Owen shrugged. “She seems like a good sort to me.”
“She is,” Emily said firmly.
“What about you?” Owen asked. “Where did you grow up?”
Such a loaded question, although it didn’t have to be. “Reading,” Emily said, because it was what she always said and it was where she’d been born. She had lived there for six years, after all.
“Brothers? Sisters?” Owen raised his eyebrows, giving her a faint smile that seemed to say, a conversation takes two, you know. Emily reached for her wine.
“No, just me. What about you?” There, she could bat it back at him.
“A whole passel of sisters. Five, actually.”
“Goodness. And that was in…?”
“Cwmparc, in the Rhondda Valley, in Wales. Couldn’t you tell?” He grinned at her, his eyes twinkling, making her want to look away.
“I figured Wales,” she admitted. “The accent is a bit of a giveaway.”
“True enough.”
“How did you end up in the Cotswolds?”
“Well, I wanted to get out of Cwmparc as soon as I could. There’s not much there anymore, to be honest. The mines shut down for good in the eighties, when I was a kid.
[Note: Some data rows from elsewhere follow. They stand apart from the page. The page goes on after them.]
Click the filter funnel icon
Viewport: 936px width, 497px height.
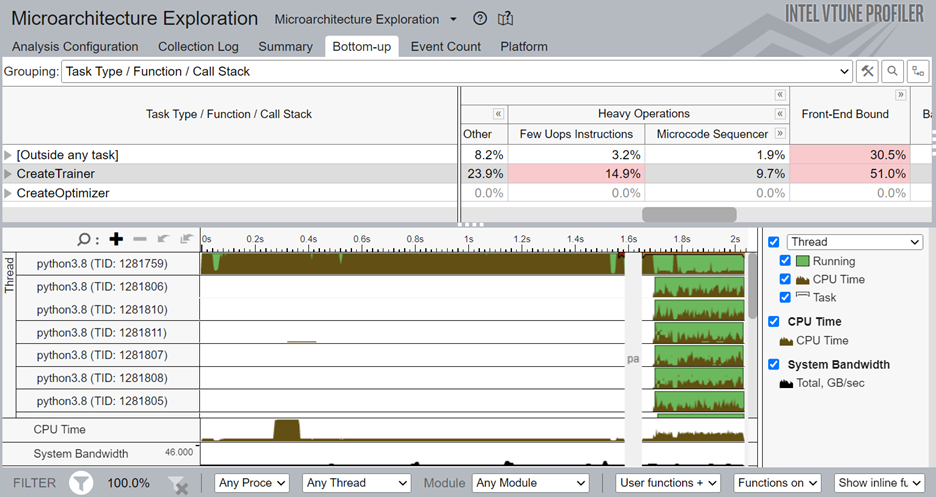81,483
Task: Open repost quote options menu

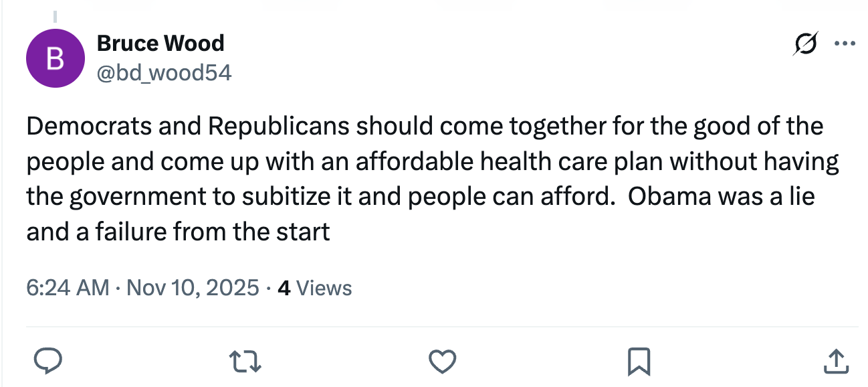Action: coord(245,360)
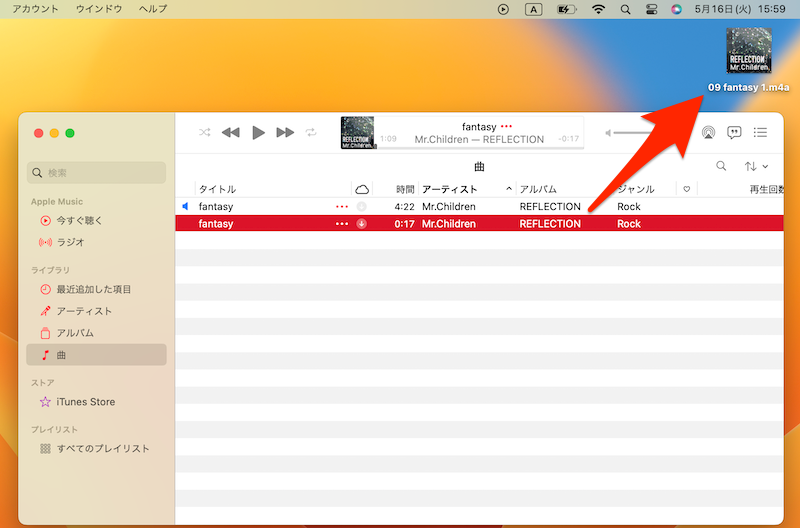Download the selected fantasy track from cloud
The image size is (800, 528).
pyautogui.click(x=361, y=224)
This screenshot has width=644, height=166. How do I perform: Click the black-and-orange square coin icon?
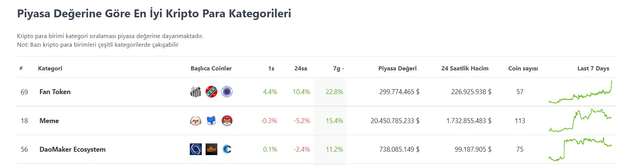tap(211, 149)
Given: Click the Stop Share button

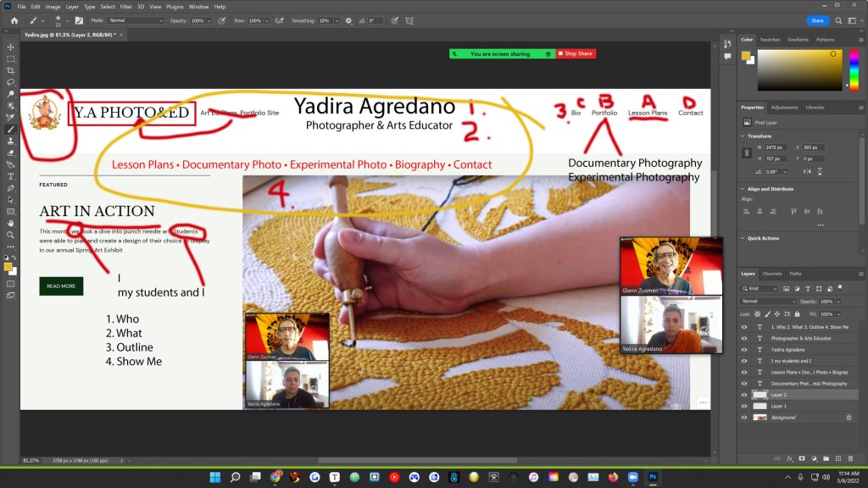Looking at the screenshot, I should 576,53.
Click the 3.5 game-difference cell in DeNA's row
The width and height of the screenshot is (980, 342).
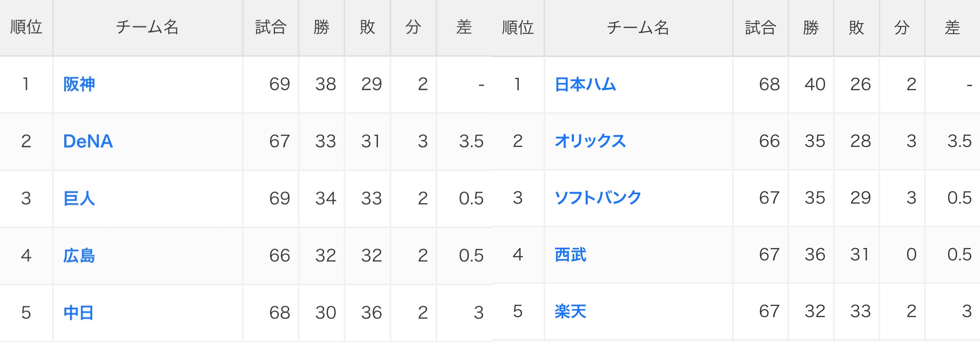471,142

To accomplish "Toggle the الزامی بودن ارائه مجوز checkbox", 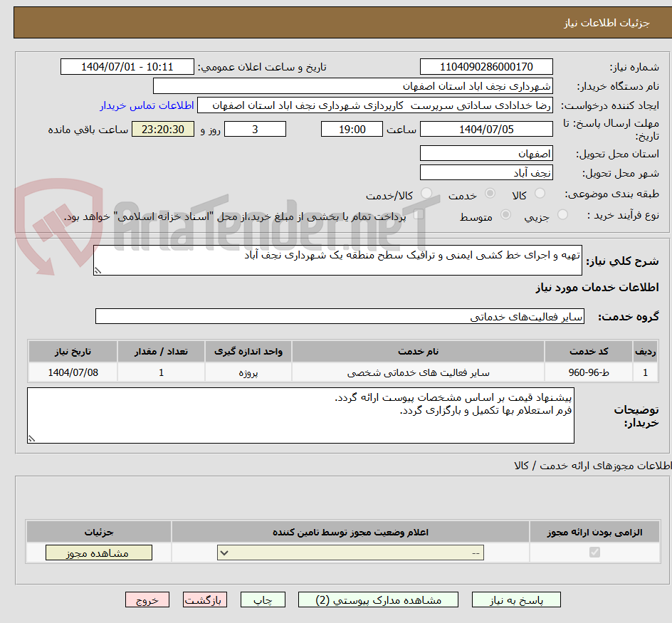I will coord(593,552).
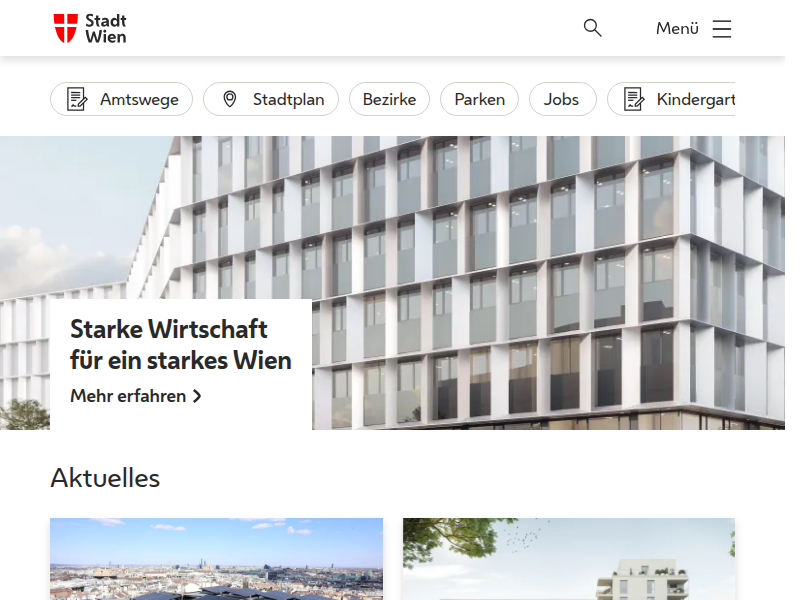Open the Stadtplan quick link
This screenshot has width=800, height=600.
pos(288,99)
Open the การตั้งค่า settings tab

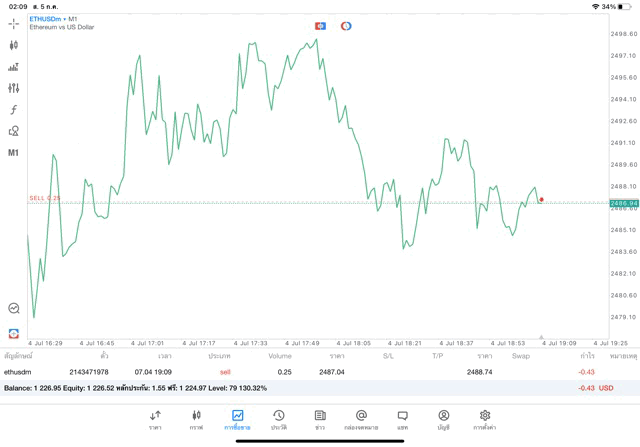tap(485, 419)
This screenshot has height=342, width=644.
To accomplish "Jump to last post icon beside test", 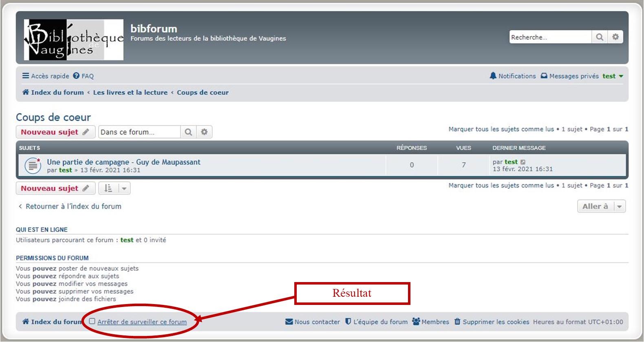I will tap(523, 162).
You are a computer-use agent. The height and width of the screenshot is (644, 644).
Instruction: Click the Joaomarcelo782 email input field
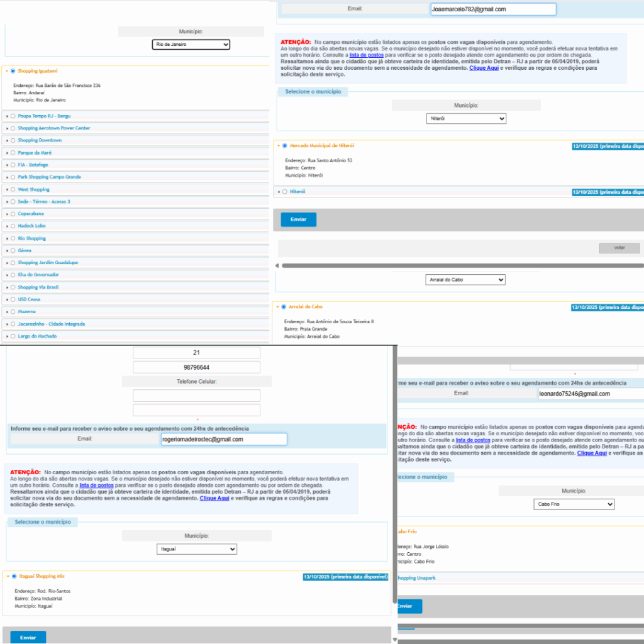[493, 9]
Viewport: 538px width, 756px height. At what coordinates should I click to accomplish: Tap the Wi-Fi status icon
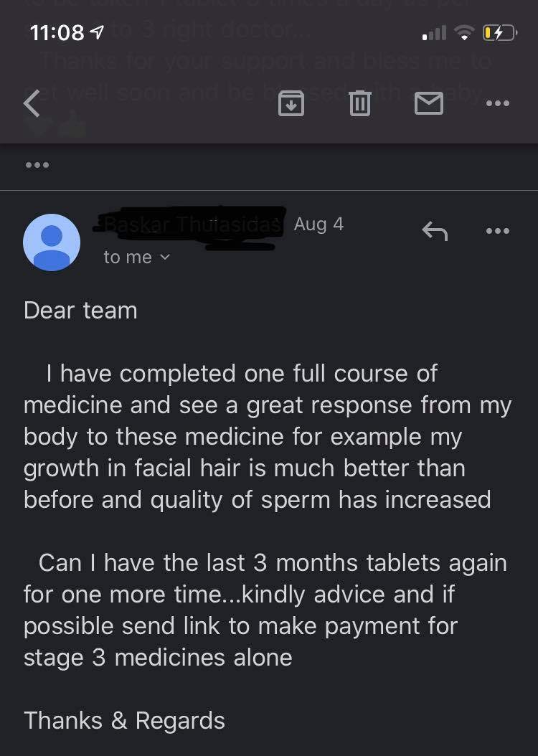point(464,33)
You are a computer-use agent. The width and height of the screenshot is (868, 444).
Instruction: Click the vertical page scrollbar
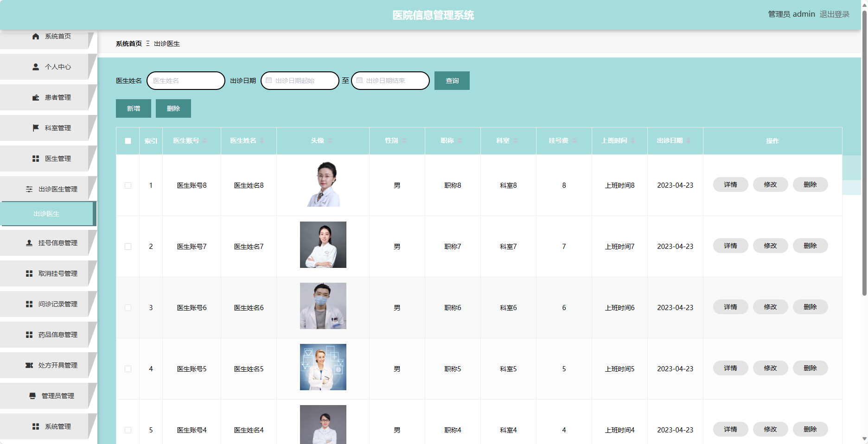click(x=864, y=153)
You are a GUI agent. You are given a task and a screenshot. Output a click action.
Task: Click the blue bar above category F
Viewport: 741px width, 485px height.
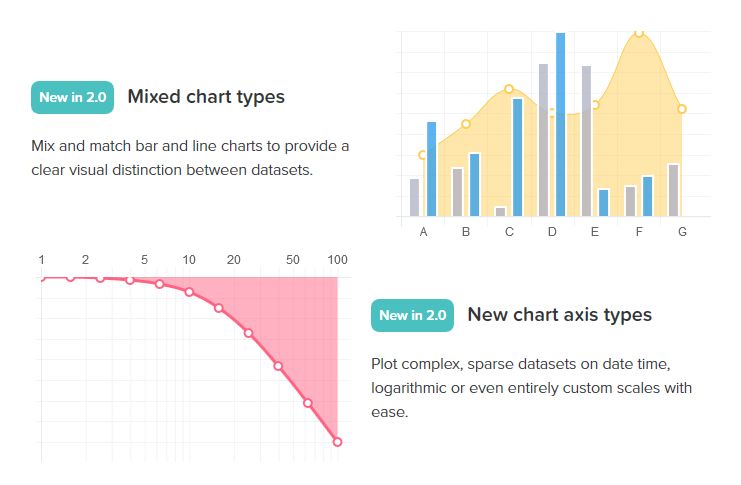point(647,196)
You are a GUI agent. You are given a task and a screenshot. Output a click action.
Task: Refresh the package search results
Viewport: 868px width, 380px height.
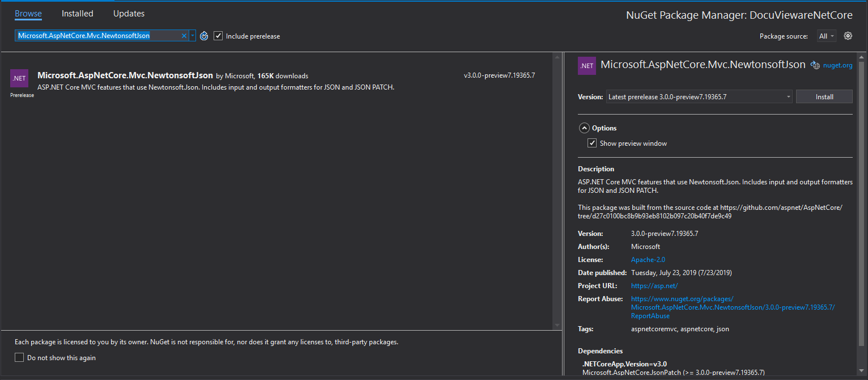click(204, 36)
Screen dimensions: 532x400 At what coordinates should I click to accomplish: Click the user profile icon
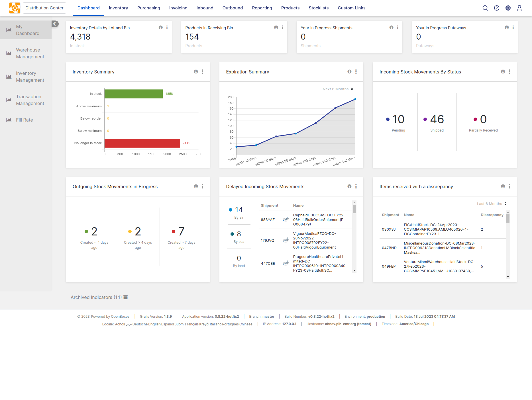519,8
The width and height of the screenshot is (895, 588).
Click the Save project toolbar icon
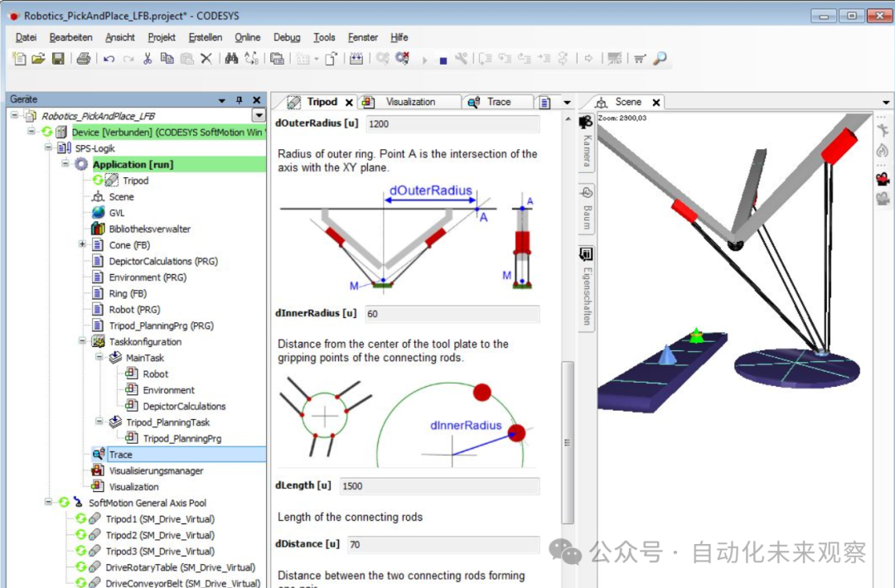click(58, 59)
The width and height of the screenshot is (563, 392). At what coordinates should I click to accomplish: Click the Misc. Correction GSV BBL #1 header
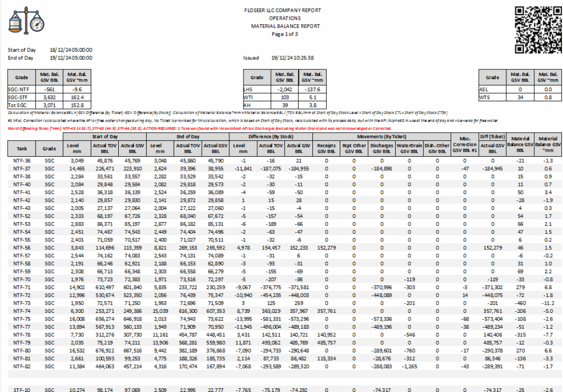[465, 144]
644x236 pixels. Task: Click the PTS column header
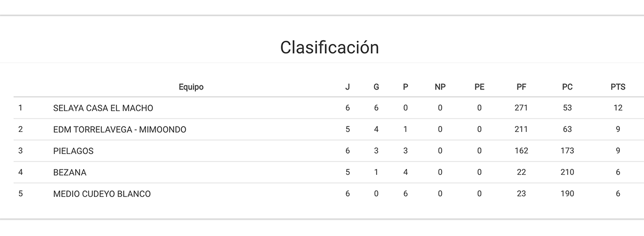618,87
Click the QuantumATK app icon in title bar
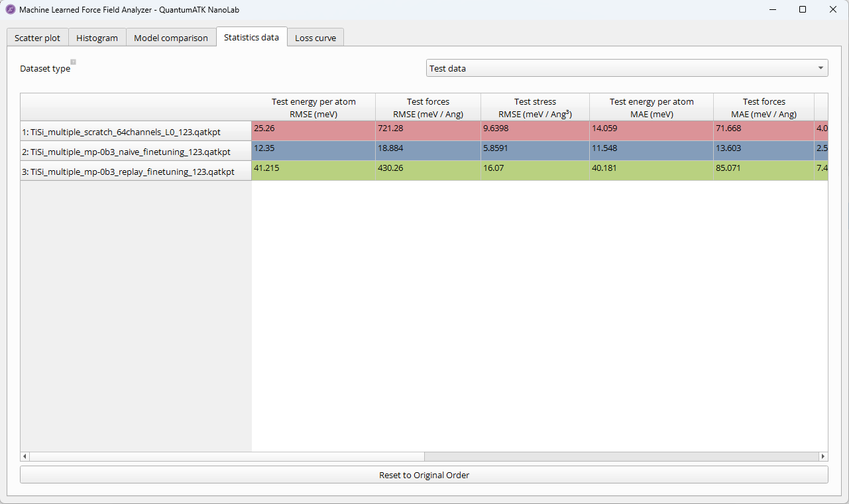The image size is (849, 504). point(10,10)
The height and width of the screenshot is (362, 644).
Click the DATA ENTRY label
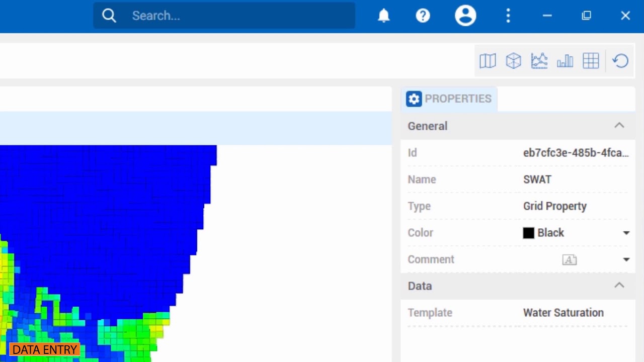[x=45, y=349]
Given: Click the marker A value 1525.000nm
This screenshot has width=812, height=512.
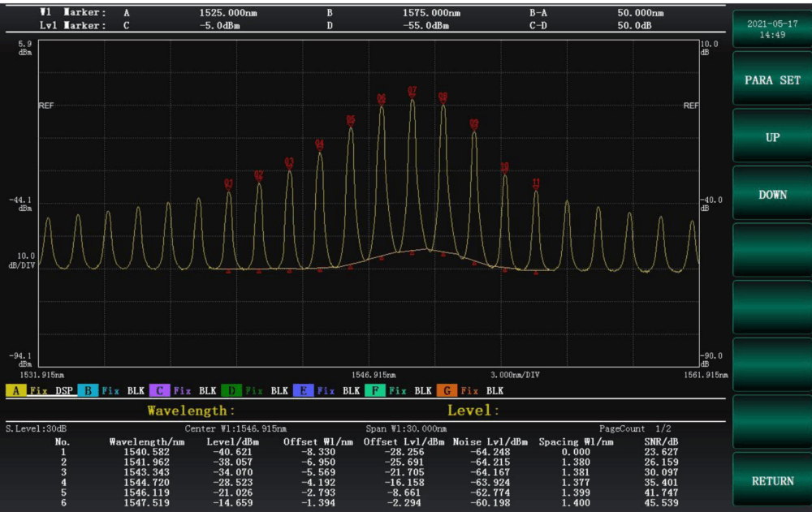Looking at the screenshot, I should [x=227, y=13].
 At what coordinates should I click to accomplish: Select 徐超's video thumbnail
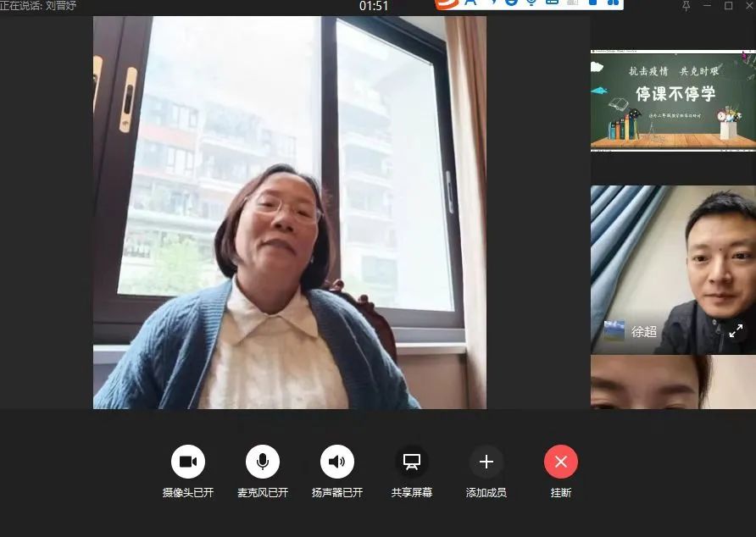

Put my dad out of work along with just about every other poor bloke in the place.” His face set in grim lines for a second, before it relaxed into an easy smile. “So I took the bus east and my ticket went as far as Cheltenham. From there I worked in pubs here and there until I had enough money to buy The Drowned Sailor. Bought it when it was a right dump and got it for a song.”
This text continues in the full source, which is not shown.